KQEMU is ported on many host OSes (currently Linux, Windows, FreeBSD, Solaris). It can execute code from many guest OSes (e.g. Linux, Windows 2000/XP) even if the host CPU does not support hardware virtualization.
In that document, we assume that the reader has good knowledge of the x86 processor and of the problems associated with the virtualization of x86 code.
We describe the version 1.3.0 of the Linux implementation. The implementations on other OSes use the same calls, so they can be understood by reading the Linux API specification.

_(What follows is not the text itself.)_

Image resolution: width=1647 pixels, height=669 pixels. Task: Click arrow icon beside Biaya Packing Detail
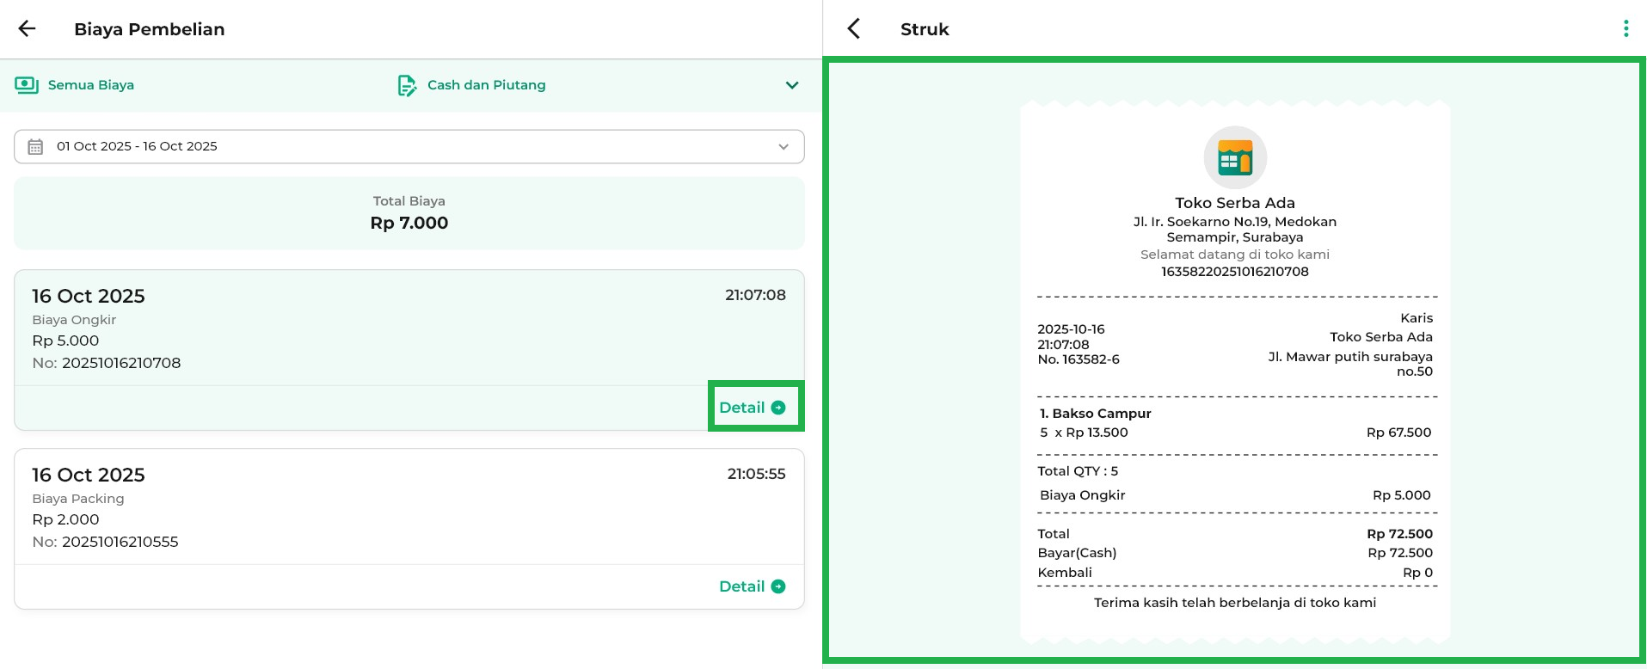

KQEMU manipulates three kinds of addresses:
KQEMU has a physical page table which is used to associate a RAM address or a device I/O address range to a given physical page. It also tells if a given RAM address is visible as read-only memory. The same RAM address can be mapped at several different physical addresses. Only 4 GB of physical address space is supported in the current KQEMU implementation. Hence the bits of order >= 32 of the physical addresses are ignored.
It is very important for the VM to be able to tell if a given RAM page has been modified. It can be used to optimize VGA refreshes, to flush a dynamic translator cache (when used with QEMU), to handle live migration or to optimize MMU emulation.
In KQEMU, each RAM page has an associated dirty byte in the array init_params.ram_dirty. The dirty byte is set to 0xff if the corresponding RAM page is modified. That way, at most 8 clients can manage a dirty bit in each page.
KQEMU reserves one dirty bit 0x04 for its internal use.
The client must notify KQEMU if some entries of the array init_params.ram_dirty were modified from 0xff to a different value. The address of the corresponding RAM pages are stored by the client in the array init_parms.ram_pages_to_update.
The client must also notify KQEMU if a RAM page has been modified independently of the init_params.ram_dirty state. It is done with the init_params.modified_ram_pages array.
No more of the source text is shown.